Navigant Economics is hosting a reception to celebrate the expansion of our antitrust economics practice at the 2011 ABA Antitrust Spring Meeting on March 31, 2011, 6-7:30 p.m., at the JW Marriott (Salon F) in Washington, D.C. Please join us and meet our new colleagues Debra Aron, Julie Carey, Cliff Hamal, Rob Kneuper, James Langenfeld, Stephan Levy, Bruce McConihe, Joe Pace, George Schink, Laura Robinson, Mohan Rao, Kate Rodenrys, Jack Staines, Jonathan Tomlin, Walter Vandaele, and Thomas Vander Veen.

During the reception, Michael Green, President & Creative Director of Liquid Assets Consulting Group, will be presenting a wine tasting of Great Wines from Regions You Probably Haven't Heard of, but Should Know. Please stop by and sample Michael's top picks.
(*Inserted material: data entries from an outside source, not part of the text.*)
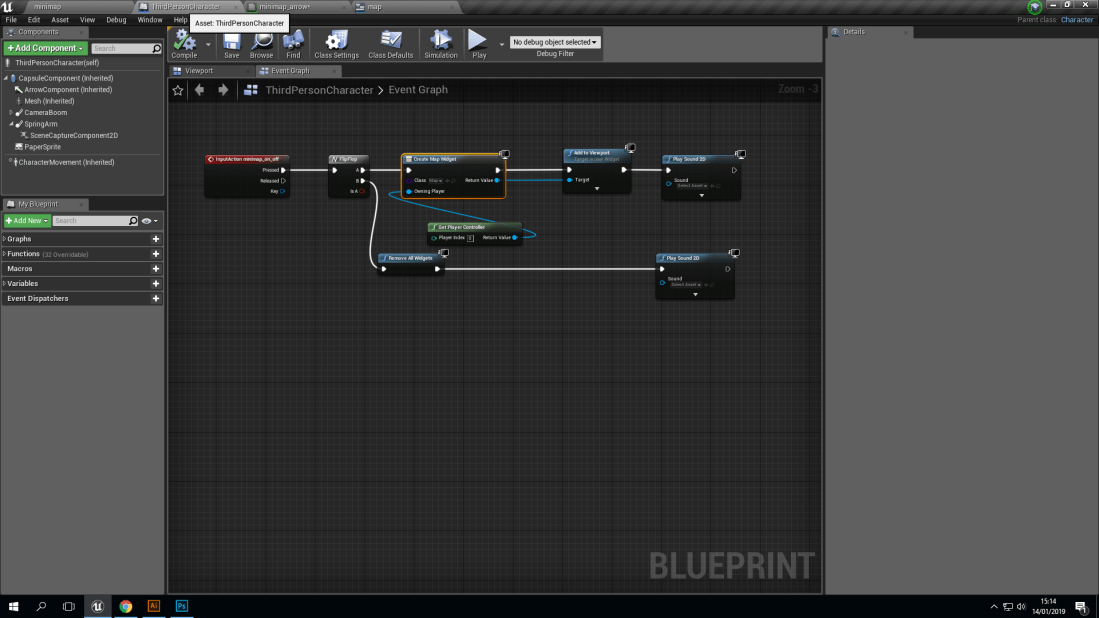
Task: Click the Browse icon
Action: tap(262, 42)
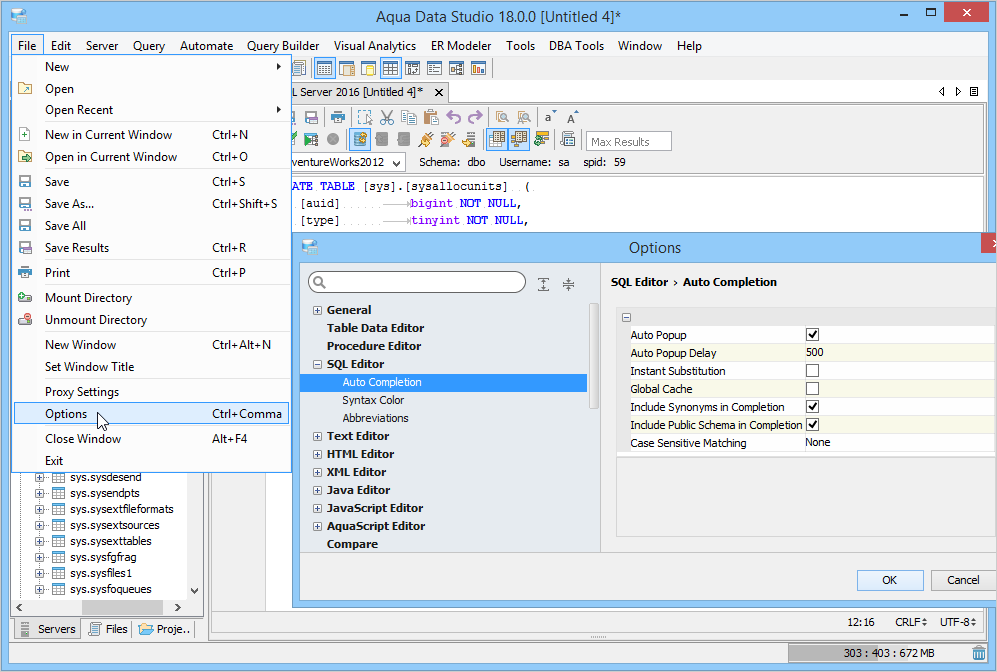Open the Query Builder menu
This screenshot has width=997, height=672.
click(283, 46)
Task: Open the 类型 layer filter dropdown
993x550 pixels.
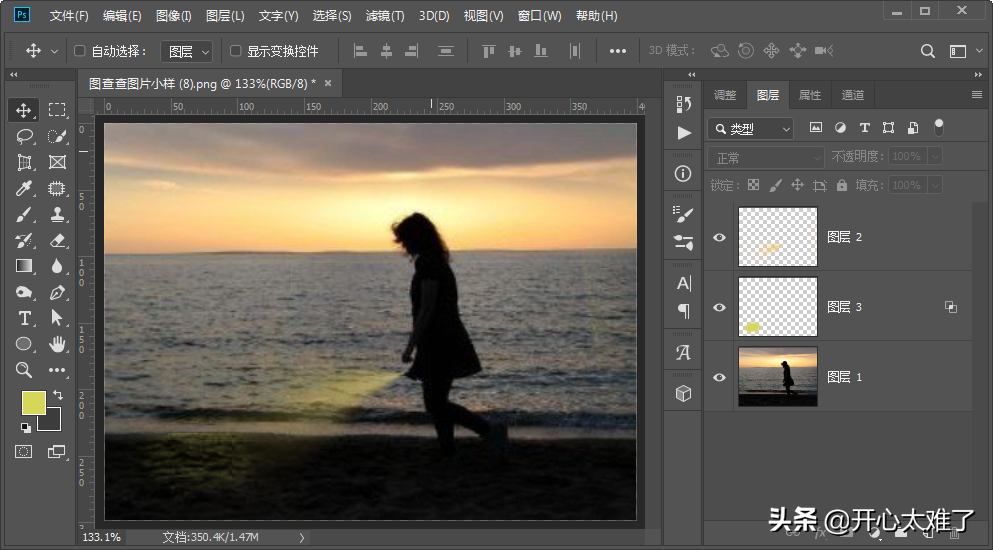Action: 750,128
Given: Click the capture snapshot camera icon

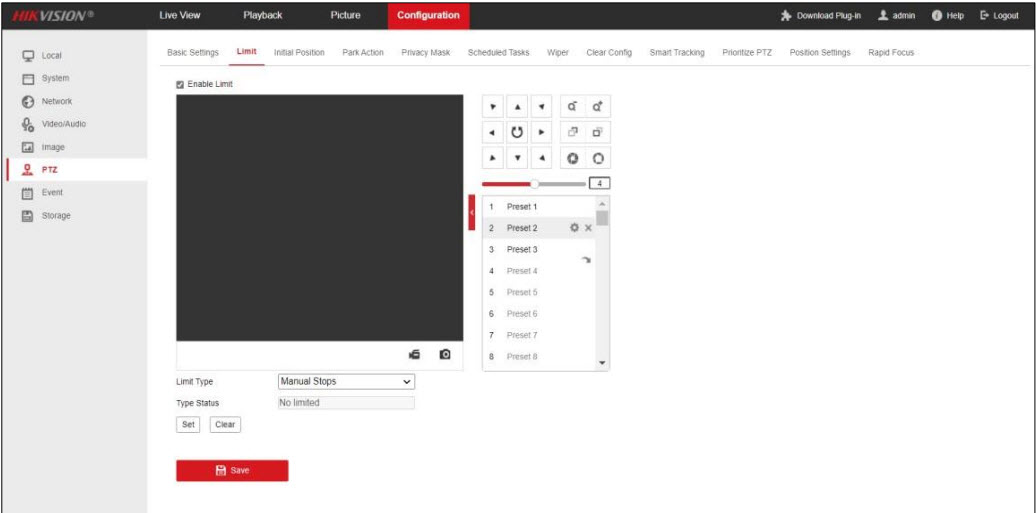Looking at the screenshot, I should (445, 355).

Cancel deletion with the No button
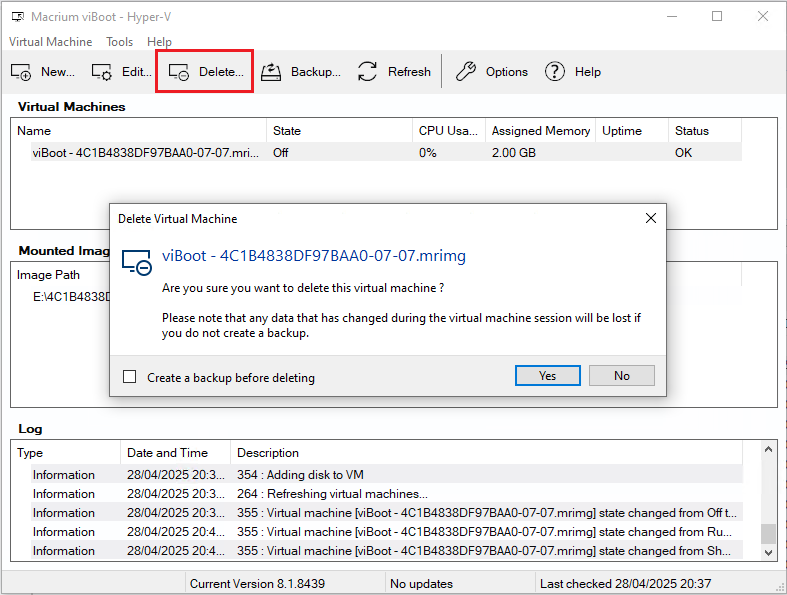click(621, 376)
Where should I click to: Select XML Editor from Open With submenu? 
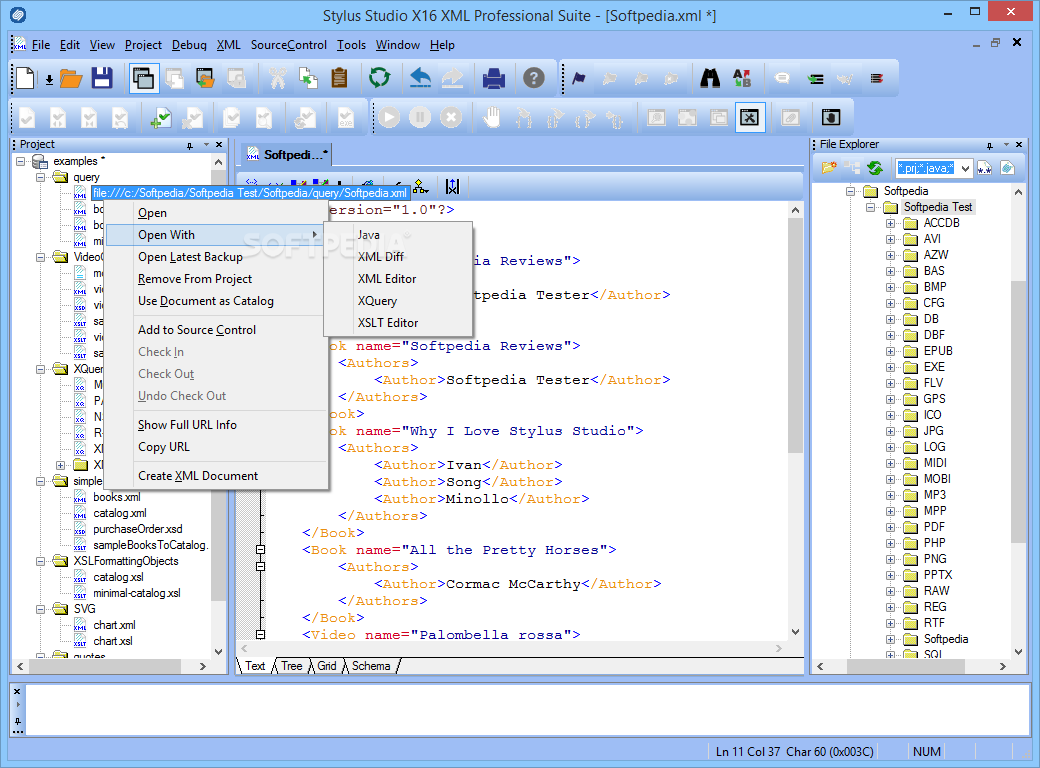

If you wish to attend, please contact Molly Wells at (202) 973-2464 or molly.wells@naviganteconomics.com.

March 15, 2011

Navigant Economics Managing Director Hal Singer will participate in a panel discussion, "With or Without Merit, Class Certification Requires Commonality," at the ABA Section of Antitrust Law 59th Annual Spring Meeting on Wednesday, March 30, 2011, 9-10:30 a.m., at the JW Marriott in Washington, D.C. Also featured on the panel are Matthew W. Sawchak (Ellis & Winters LLP), David Rosenberg (Harvard Law School), Pierre Cremieux (Analysis Group Inc.), Leslie John (Ballard Spahr LLP), and Alanna Rutherford (Boies Schiller & Flexner LLP).

The panel discussion will address the consideration of economic evidence in proving common impact at the class certification stage and the resultant scrutiny of the merits. Panelists will explore the legal landscape since Hydrogen and Wal-Mart and how to approach common methods of proof in a non-bifurcated approach.

A related article by Dr. Singer, "Economic Evidence of Common Impact for Class Certification in Antitrust Cases: A Two-Step Analysis," is forthcoming in Antitrust magazine.